Michel se le quedó mirando y sin decir una sola palabra se quitó la chamarra de cuero y le mostró el brazo. La marca de la mano seguía ahí y se apreciaba casi con tanta claridad como el primer día.
–¡Dios! –Dijo involuntariamente su colega–.
–Y creo que lo he estado viendo por el retrovisor –Añadió Michel–.
–Carnal, llévala a bendecir y luego véndela.
La irrealidad sorprendió de nuevo a Michel. Regresó a su casa meditando en qué iba a hacer con una motocicleta poseída. Ya no tenía otra opción. Ya no podía negar por más tiempo que esa preciosa R1 llevaba encima a su corredor legítimo.
A los pocos días recogió la motocicleta. Había quedado como nueva.
Se decidió a poner el plan en marcha.
Mañana en la primer misa del día, la llevaría a bendecir e inmediatamente la comenzaría a ofrecer en sus amplios círculos de amigos.
Emprendió el camino a casa tan perdido en ese sentimiento de irrealidad que no se percató de que el sol ya se estaba poniendo.
La R1 se sentía extraña. Como si estuviera viva y muy tensa. Como si pudiera leerle el pensamiento.

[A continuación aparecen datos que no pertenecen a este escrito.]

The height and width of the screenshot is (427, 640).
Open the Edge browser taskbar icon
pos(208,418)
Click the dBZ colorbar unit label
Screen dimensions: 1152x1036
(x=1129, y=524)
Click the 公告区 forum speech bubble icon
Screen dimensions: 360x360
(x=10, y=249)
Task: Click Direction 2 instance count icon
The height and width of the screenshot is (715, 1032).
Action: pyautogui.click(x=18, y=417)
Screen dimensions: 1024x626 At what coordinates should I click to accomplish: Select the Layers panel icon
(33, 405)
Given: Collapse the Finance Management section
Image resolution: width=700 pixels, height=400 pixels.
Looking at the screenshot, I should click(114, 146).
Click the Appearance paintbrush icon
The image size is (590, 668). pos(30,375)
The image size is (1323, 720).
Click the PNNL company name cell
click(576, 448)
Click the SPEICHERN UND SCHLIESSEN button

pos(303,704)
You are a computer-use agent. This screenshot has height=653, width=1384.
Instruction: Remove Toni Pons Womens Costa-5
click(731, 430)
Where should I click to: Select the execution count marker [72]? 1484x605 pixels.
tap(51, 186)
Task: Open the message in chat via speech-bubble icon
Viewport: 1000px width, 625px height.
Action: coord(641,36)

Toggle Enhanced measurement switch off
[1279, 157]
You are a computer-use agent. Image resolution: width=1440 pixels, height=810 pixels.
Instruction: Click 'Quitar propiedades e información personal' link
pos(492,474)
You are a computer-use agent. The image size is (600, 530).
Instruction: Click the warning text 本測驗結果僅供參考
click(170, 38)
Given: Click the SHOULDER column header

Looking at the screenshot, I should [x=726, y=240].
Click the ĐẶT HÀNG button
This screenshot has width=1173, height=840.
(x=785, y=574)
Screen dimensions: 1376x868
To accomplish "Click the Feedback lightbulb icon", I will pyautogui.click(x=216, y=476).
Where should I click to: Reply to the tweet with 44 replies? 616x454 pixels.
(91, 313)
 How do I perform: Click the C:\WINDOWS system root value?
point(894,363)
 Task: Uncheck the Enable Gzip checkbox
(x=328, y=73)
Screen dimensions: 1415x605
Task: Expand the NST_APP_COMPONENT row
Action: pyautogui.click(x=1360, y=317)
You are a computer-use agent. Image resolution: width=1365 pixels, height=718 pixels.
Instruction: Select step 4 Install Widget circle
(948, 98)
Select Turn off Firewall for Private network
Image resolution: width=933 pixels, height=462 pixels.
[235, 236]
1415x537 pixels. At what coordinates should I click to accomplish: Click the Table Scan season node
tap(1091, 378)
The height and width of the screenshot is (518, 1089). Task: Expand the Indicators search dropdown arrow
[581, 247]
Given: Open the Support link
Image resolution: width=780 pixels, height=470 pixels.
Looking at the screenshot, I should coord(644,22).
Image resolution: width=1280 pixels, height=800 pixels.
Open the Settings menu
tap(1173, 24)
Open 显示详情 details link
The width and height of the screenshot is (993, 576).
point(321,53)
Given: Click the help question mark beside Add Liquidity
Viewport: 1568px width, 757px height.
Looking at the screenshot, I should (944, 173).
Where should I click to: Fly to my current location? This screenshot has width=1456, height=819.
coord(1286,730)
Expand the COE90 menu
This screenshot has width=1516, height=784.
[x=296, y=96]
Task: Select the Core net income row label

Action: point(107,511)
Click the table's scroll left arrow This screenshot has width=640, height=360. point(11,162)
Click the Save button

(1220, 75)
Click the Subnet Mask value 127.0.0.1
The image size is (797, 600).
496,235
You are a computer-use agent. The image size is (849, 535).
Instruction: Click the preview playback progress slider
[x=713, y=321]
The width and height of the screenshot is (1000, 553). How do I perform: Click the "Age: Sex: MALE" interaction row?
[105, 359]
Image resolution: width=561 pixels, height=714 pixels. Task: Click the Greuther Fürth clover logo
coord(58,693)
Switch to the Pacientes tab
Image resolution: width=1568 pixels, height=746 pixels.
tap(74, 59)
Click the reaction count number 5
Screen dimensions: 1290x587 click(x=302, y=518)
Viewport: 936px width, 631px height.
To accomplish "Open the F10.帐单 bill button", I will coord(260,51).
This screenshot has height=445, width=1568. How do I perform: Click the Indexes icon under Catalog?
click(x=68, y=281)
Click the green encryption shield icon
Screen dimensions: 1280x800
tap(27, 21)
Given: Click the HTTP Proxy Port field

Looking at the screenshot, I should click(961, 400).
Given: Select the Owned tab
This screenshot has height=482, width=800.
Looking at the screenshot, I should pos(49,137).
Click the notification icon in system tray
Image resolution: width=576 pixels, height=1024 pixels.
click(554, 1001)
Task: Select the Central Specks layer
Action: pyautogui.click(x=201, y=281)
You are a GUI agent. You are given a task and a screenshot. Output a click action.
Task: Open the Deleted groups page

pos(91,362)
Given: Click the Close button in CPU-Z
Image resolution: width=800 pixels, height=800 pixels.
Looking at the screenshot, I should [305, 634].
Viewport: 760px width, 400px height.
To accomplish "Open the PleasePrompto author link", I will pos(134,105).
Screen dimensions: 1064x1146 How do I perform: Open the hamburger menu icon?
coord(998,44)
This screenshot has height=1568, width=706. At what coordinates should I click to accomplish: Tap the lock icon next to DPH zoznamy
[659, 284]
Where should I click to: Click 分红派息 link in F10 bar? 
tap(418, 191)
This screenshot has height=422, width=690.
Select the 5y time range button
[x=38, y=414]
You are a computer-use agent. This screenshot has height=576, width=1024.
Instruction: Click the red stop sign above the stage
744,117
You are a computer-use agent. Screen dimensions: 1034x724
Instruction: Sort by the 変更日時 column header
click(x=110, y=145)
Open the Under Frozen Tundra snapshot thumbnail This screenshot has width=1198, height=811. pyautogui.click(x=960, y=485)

A unos metros de llegar a las vías que dividían Jardines de Morelos de Avenida Central, el aroma a sangre se hizo presente, pero esta vez fue mucho más nítido que las veces anteriores. La R1 comenzó a acelerarse sola de nuevo. Michel intentó meter el freno, pero estaba atascado. Los ojos casi se le desorbitaron tratando de comprender qué estaba ocurriendo y cómo podría pararlo. Por el retrovisor miró de nuevo aquel descarnado rostro. Esta vez, de entre los jirones de carne putrefacta dejó ver una sonrisa furiosa y algo aún más perturbador… Tres pares de ojos. Avanzó unos cien metros a creciente velocidad y de pronto escuchó el ensordecedor silbato del implacable tren. Comprendió demasiado tarde lo que pretendía aquel maldito corcel de acero.